## [Problem to solve]
Convert the lines below into a Markdown table with the columns "No." and "Text," numbering each line and skipping blank ones. Leave the pictures out of your answer.

--- begin Exercise input ---

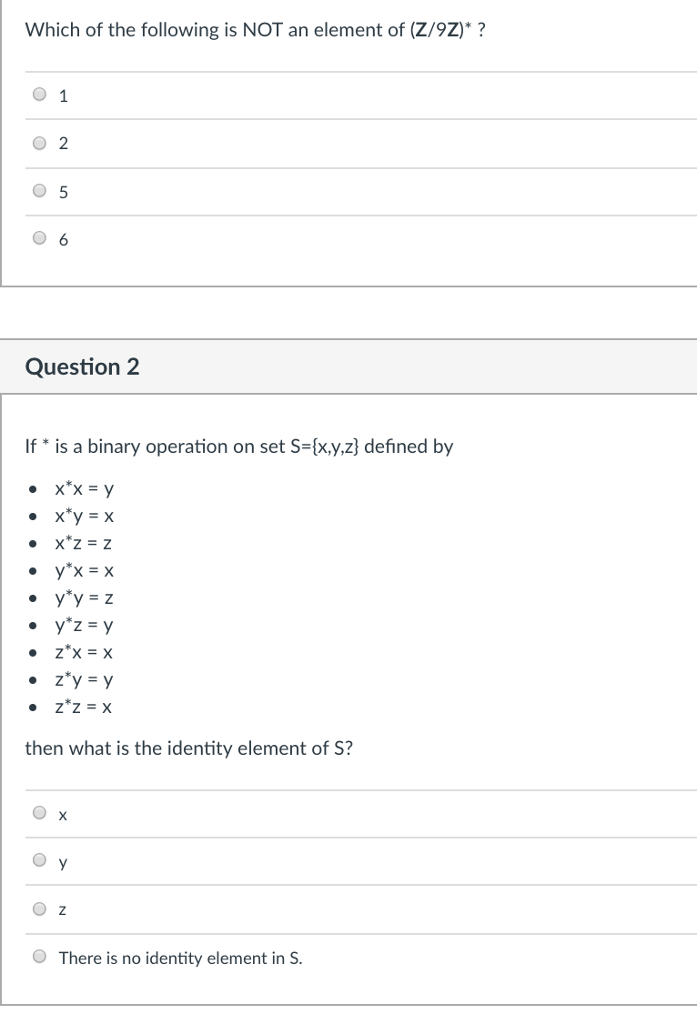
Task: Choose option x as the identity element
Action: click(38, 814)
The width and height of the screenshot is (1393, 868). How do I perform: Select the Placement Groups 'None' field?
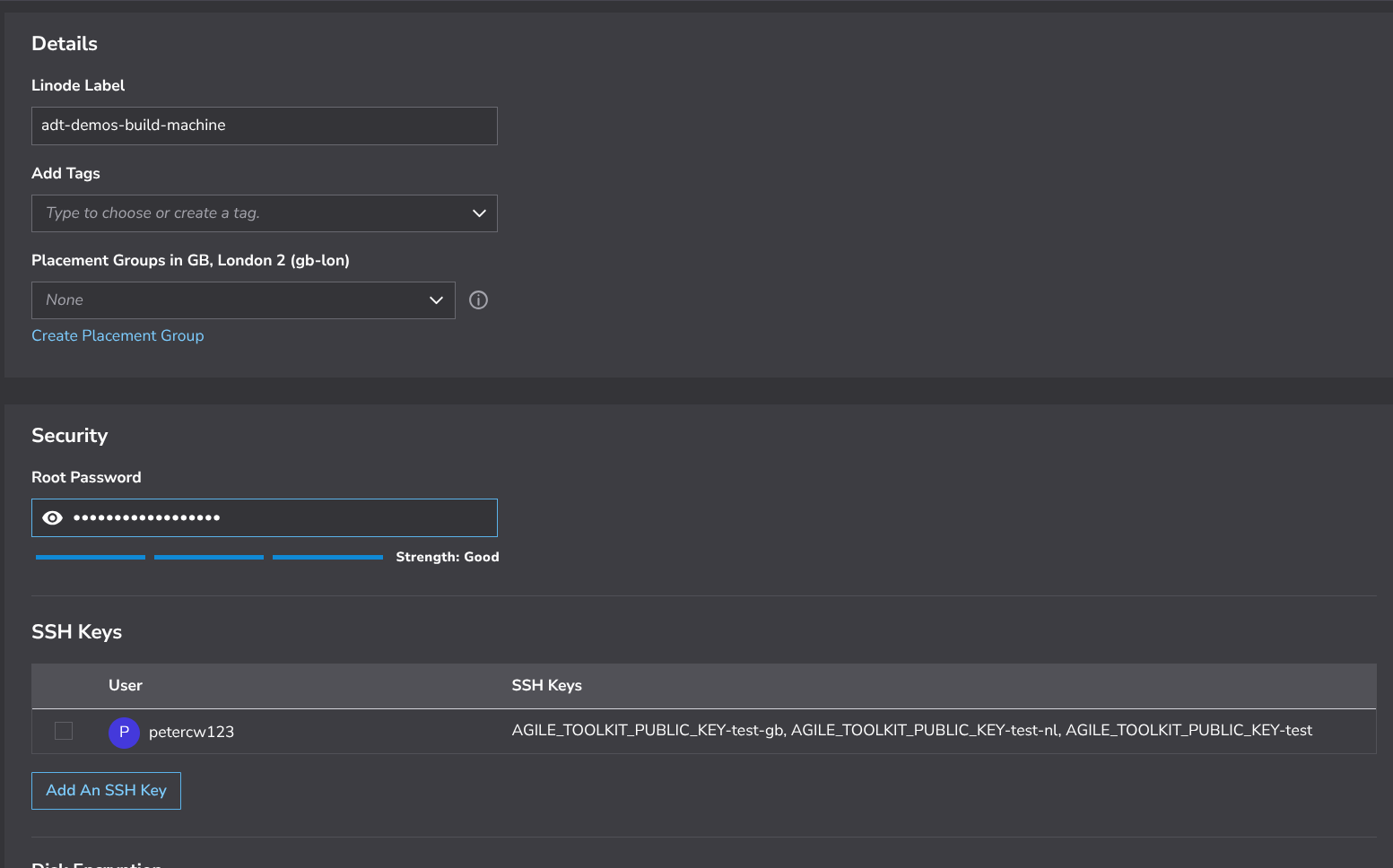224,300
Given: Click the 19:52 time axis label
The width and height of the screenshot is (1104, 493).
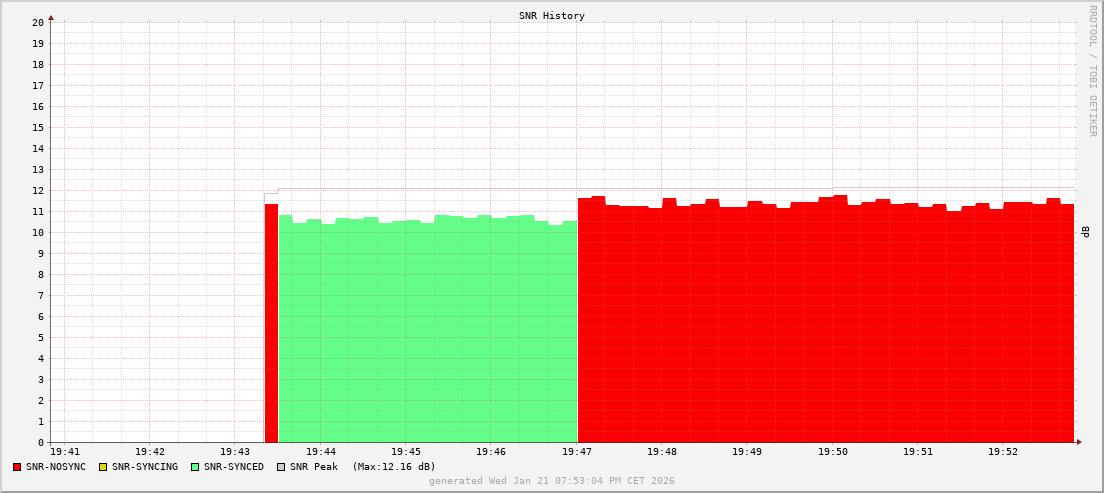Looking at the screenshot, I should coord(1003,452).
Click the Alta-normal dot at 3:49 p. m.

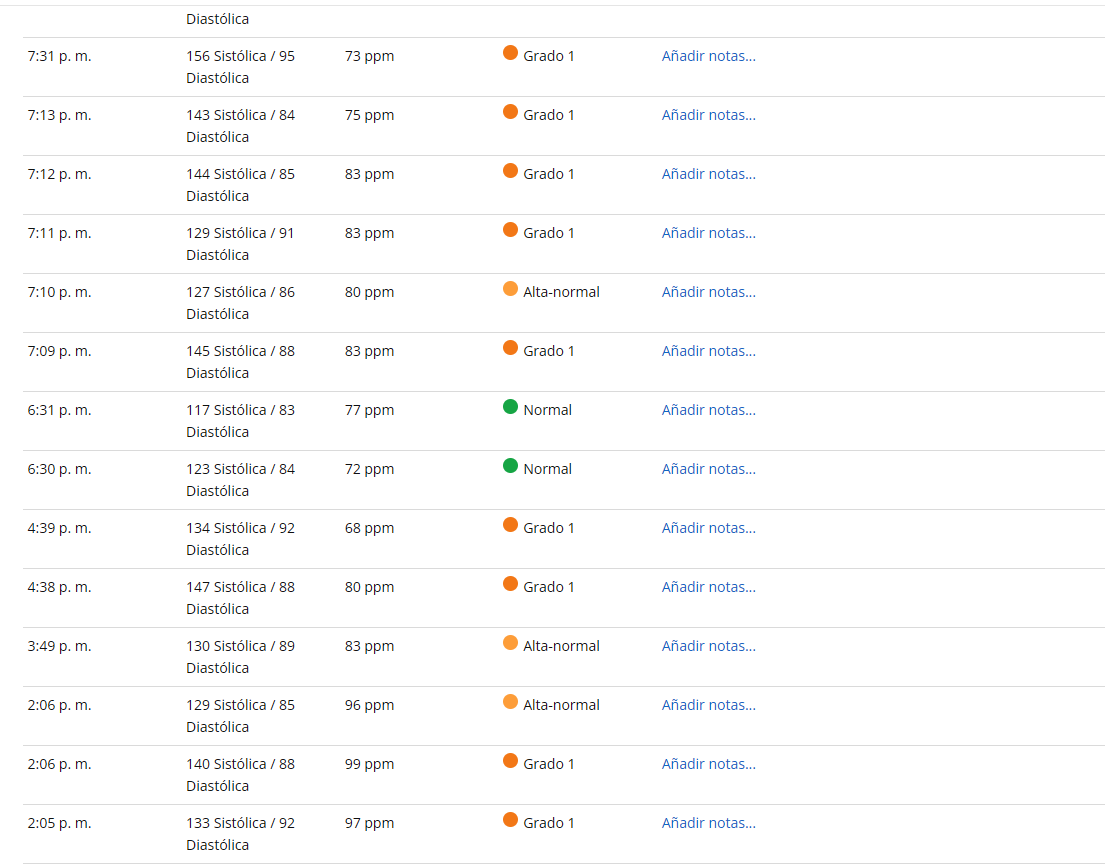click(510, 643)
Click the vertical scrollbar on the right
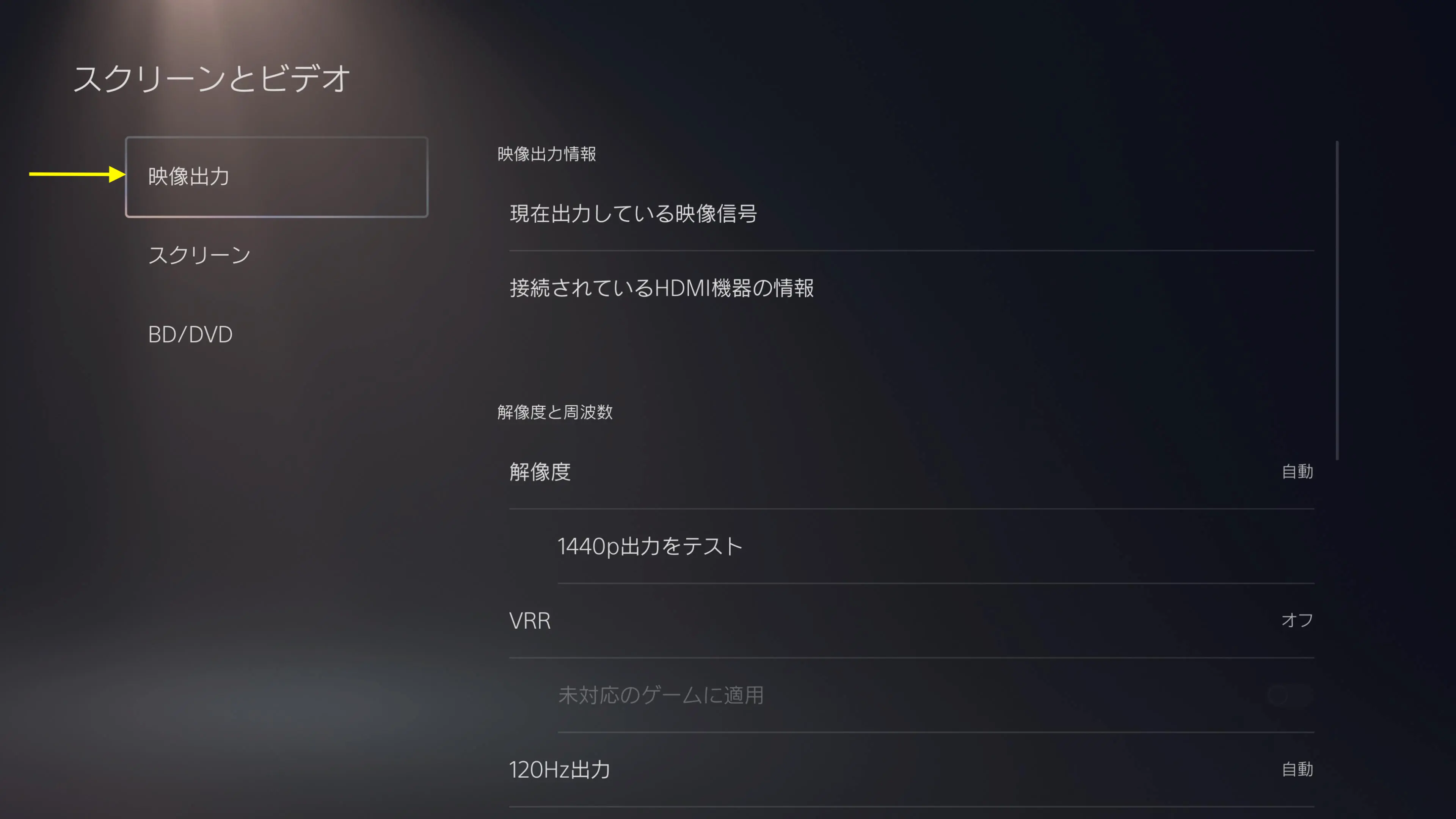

--- end Exercise input ---

## [Solution for this problem]
| No. | Text |
|---|---|
| 1 | Task: Choose option x as the identity element |
| 2 | Action: click(38, 814) |
| 3 | The width and height of the screenshot is (1393, 868). How do I perform: Select the Placement Groups 'None' field? |
| 4 | 224,300 |
| 5 | Given: Click the 19:52 time axis label |
| 6 | The width and height of the screenshot is (1104, 493). |
| 7 | Looking at the screenshot, I should coord(1003,452). |
| 8 | Click the Alta-normal dot at 3:49 p. m. |
| 9 | click(510, 643) |
| 10 | Click the vertical scrollbar on the right |